* [Brief]: Write out every record below exactly as it appears.

+-------+

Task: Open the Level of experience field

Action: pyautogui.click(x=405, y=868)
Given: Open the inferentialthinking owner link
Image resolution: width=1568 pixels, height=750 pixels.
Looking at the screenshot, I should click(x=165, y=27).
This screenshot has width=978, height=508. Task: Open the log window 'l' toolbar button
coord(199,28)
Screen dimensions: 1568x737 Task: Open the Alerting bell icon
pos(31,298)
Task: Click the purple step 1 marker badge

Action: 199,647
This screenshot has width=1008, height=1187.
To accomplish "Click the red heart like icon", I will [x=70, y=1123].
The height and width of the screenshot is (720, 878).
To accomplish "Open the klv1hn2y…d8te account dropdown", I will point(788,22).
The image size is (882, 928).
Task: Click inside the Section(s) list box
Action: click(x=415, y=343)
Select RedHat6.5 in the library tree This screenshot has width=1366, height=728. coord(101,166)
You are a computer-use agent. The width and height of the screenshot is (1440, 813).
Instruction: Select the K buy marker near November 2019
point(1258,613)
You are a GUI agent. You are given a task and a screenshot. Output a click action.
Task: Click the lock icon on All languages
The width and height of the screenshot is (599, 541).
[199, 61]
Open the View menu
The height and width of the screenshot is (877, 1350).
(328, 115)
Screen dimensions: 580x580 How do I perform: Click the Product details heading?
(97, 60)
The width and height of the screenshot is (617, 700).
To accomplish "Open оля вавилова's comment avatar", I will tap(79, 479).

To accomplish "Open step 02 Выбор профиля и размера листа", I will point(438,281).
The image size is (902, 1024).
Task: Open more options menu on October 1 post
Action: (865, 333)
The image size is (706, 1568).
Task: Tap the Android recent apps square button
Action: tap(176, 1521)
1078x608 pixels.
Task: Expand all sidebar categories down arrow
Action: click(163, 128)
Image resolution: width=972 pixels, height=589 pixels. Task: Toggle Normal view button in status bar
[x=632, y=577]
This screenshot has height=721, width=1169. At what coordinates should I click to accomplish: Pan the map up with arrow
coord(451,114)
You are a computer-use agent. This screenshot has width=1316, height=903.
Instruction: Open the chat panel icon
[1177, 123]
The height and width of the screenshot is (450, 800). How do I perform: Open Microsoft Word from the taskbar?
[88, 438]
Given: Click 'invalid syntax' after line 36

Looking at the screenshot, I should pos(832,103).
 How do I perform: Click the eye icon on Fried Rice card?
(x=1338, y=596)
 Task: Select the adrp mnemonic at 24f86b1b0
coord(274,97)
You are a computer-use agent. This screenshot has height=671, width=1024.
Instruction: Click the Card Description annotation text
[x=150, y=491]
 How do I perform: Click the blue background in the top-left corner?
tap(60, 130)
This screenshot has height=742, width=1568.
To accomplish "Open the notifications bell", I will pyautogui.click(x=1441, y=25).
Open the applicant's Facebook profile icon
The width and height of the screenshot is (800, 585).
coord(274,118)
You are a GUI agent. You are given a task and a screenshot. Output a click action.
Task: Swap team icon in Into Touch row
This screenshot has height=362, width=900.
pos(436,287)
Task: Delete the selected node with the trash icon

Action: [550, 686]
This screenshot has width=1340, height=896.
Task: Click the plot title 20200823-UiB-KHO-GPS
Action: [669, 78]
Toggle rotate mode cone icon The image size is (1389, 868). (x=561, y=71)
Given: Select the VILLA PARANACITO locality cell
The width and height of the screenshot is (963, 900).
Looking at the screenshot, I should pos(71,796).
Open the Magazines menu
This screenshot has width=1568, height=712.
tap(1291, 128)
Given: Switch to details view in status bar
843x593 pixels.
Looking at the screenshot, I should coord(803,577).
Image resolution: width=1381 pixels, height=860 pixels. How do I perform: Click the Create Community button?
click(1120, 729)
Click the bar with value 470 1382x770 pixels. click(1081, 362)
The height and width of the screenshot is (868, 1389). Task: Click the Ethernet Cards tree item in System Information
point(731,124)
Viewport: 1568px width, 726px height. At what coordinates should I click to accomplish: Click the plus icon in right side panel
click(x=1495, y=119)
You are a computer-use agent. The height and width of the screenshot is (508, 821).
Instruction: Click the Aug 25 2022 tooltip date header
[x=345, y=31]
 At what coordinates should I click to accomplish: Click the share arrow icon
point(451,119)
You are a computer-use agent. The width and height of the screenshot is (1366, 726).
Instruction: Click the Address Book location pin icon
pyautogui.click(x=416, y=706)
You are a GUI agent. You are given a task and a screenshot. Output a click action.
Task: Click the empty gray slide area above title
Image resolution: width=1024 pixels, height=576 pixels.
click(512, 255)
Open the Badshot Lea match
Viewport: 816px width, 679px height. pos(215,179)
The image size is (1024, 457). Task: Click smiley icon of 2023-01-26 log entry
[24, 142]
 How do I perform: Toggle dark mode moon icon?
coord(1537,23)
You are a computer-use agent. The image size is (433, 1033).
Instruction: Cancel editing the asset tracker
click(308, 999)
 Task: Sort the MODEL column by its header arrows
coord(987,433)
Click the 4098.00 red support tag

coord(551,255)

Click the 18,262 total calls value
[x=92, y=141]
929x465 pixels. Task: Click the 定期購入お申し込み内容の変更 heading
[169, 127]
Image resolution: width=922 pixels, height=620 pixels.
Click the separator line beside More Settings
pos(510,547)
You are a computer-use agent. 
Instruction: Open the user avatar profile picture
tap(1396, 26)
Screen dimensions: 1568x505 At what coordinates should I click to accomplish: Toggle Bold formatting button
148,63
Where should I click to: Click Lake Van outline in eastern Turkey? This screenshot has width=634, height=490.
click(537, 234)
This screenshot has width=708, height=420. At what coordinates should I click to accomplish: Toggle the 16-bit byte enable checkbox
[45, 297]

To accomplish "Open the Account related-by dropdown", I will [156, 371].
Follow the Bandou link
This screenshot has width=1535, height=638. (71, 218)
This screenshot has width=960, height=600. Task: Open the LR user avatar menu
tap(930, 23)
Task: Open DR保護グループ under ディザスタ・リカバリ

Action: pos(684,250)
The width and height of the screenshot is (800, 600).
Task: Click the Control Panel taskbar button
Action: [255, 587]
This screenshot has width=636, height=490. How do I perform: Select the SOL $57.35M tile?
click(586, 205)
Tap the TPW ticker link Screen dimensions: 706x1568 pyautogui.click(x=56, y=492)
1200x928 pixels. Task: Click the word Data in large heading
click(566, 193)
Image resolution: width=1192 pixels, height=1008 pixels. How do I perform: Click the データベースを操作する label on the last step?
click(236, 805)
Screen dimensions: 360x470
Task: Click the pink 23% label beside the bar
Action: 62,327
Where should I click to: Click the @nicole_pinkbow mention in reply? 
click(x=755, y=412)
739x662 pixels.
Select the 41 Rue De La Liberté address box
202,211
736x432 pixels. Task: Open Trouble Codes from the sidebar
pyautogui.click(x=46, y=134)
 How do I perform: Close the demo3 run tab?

+-------+

* [Solution to this exercise]:
Task: Open the Level of experience field

Action: pyautogui.click(x=405, y=868)
Given: Open the inferentialthinking owner link
Image resolution: width=1568 pixels, height=750 pixels.
Looking at the screenshot, I should click(x=165, y=27).
This screenshot has width=978, height=508. Task: Open the log window 'l' toolbar button
coord(199,28)
Screen dimensions: 1568x737 Task: Open the Alerting bell icon
pos(31,298)
Task: Click the purple step 1 marker badge

Action: 199,647
This screenshot has width=1008, height=1187.
To accomplish "Click the red heart like icon", I will [x=70, y=1123].
The height and width of the screenshot is (720, 878).
To accomplish "Open the klv1hn2y…d8te account dropdown", I will point(788,22).
The image size is (882, 928).
Task: Click inside the Section(s) list box
Action: click(x=415, y=343)
Select RedHat6.5 in the library tree This screenshot has width=1366, height=728. coord(101,166)
You are a computer-use agent. The width and height of the screenshot is (1440, 813).
Instruction: Select the K buy marker near November 2019
point(1258,613)
You are a GUI agent. You are given a task and a screenshot. Output a click action.
Task: Click the lock icon on All languages
The width and height of the screenshot is (599, 541).
[199, 61]
Open the View menu
The height and width of the screenshot is (877, 1350).
(328, 115)
Screen dimensions: 580x580 How do I perform: Click the Product details heading?
(97, 60)
The width and height of the screenshot is (617, 700).
To accomplish "Open оля вавилова's comment avatar", I will tap(79, 479).

To accomplish "Open step 02 Выбор профиля и размера листа", I will point(438,281).
The image size is (902, 1024).
Task: Open more options menu on October 1 post
Action: (865, 333)
The image size is (706, 1568).
Task: Tap the Android recent apps square button
Action: tap(176, 1521)
1078x608 pixels.
Task: Expand all sidebar categories down arrow
Action: click(163, 128)
Image resolution: width=972 pixels, height=589 pixels. Task: Toggle Normal view button in status bar
[x=632, y=577]
This screenshot has height=721, width=1169. At what coordinates should I click to accomplish: Pan the map up with arrow
coord(451,114)
You are a computer-use agent. This screenshot has width=1316, height=903.
Instruction: Open the chat panel icon
[1177, 123]
The height and width of the screenshot is (450, 800). How do I perform: Open Microsoft Word from the taskbar?
[88, 438]
Given: Click 'invalid syntax' after line 36

Looking at the screenshot, I should pos(832,103).
 How do I perform: Click the eye icon on Fried Rice card?
(x=1338, y=596)
 Task: Select the adrp mnemonic at 24f86b1b0
coord(274,97)
You are a computer-use agent. This screenshot has height=671, width=1024.
Instruction: Click the Card Description annotation text
[x=150, y=491]
 How do I perform: Click the blue background in the top-left corner?
tap(60, 130)
This screenshot has height=742, width=1568.
To accomplish "Open the notifications bell", I will pyautogui.click(x=1441, y=25).
Open the applicant's Facebook profile icon
The width and height of the screenshot is (800, 585).
coord(274,118)
You are a GUI agent. You are given a task and a screenshot. Output a click action.
Task: Swap team icon in Into Touch row
This screenshot has height=362, width=900.
pos(436,287)
Task: Delete the selected node with the trash icon

Action: [550, 686]
This screenshot has width=1340, height=896.
Task: Click the plot title 20200823-UiB-KHO-GPS
Action: [669, 78]
Toggle rotate mode cone icon The image size is (1389, 868). (x=561, y=71)
Given: Select the VILLA PARANACITO locality cell
The width and height of the screenshot is (963, 900).
Looking at the screenshot, I should pos(71,796).
Open the Magazines menu
This screenshot has width=1568, height=712.
tap(1291, 128)
Given: Switch to details view in status bar
843x593 pixels.
Looking at the screenshot, I should coord(803,577).
Image resolution: width=1381 pixels, height=860 pixels. How do I perform: Click the Create Community button?
click(1120, 729)
Click the bar with value 470 1382x770 pixels. click(1081, 362)
The height and width of the screenshot is (868, 1389). Task: Click the Ethernet Cards tree item in System Information
point(731,124)
Viewport: 1568px width, 726px height. At what coordinates should I click to accomplish: Click the plus icon in right side panel
click(x=1495, y=119)
You are a computer-use agent. The height and width of the screenshot is (508, 821).
Instruction: Click the Aug 25 2022 tooltip date header
[x=345, y=31]
 At what coordinates should I click to accomplish: Click the share arrow icon
point(451,119)
You are a computer-use agent. The width and height of the screenshot is (1366, 726).
Instruction: Click the Address Book location pin icon
pyautogui.click(x=416, y=706)
You are a GUI agent. You are given a task and a screenshot. Output a click action.
Task: Click the empty gray slide area above title
Image resolution: width=1024 pixels, height=576 pixels.
click(512, 255)
Open the Badshot Lea match
Viewport: 816px width, 679px height. pos(215,179)
The image size is (1024, 457). Task: Click smiley icon of 2023-01-26 log entry
[24, 142]
 How do I perform: Toggle dark mode moon icon?
coord(1537,23)
You are a computer-use agent. The image size is (433, 1033).
Instruction: Cancel editing the asset tracker
click(308, 999)
 Task: Sort the MODEL column by its header arrows
coord(987,433)
Click the 4098.00 red support tag

coord(551,255)

Click the 18,262 total calls value
[x=92, y=141]
929x465 pixels. Task: Click the 定期購入お申し込み内容の変更 heading
[169, 127]
Image resolution: width=922 pixels, height=620 pixels.
Click the separator line beside More Settings
pos(510,547)
You are a computer-use agent. 
Instruction: Open the user avatar profile picture
tap(1396, 26)
Screen dimensions: 1568x505 At what coordinates should I click to accomplish: Toggle Bold formatting button
148,63
Where should I click to: Click Lake Van outline in eastern Turkey? This screenshot has width=634, height=490.
click(537, 234)
This screenshot has width=708, height=420. At what coordinates should I click to accomplish: Toggle the 16-bit byte enable checkbox
[45, 297]

To accomplish "Open the Account related-by dropdown", I will [156, 371].
Follow the Bandou link
This screenshot has width=1535, height=638. (71, 218)
This screenshot has width=960, height=600. Task: Open the LR user avatar menu
tap(930, 23)
Task: Open DR保護グループ under ディザスタ・リカバリ

Action: pos(684,250)
The width and height of the screenshot is (800, 600).
Task: Click the Control Panel taskbar button
Action: [255, 587]
This screenshot has width=636, height=490. How do I perform: Select the SOL $57.35M tile?
click(586, 205)
Tap the TPW ticker link Screen dimensions: 706x1568 pyautogui.click(x=56, y=492)
1200x928 pixels. Task: Click the word Data in large heading
click(566, 193)
Image resolution: width=1192 pixels, height=1008 pixels. How do I perform: Click the データベースを操作する label on the last step?
click(236, 805)
Screen dimensions: 360x470
Task: Click the pink 23% label beside the bar
Action: 62,327
Where should I click to: Click the @nicole_pinkbow mention in reply? 
click(x=755, y=412)
739x662 pixels.
Select the 41 Rue De La Liberté address box
202,211
736x432 pixels. Task: Open Trouble Codes from the sidebar
pyautogui.click(x=46, y=134)
 How do I perform: Close the demo3 run tab?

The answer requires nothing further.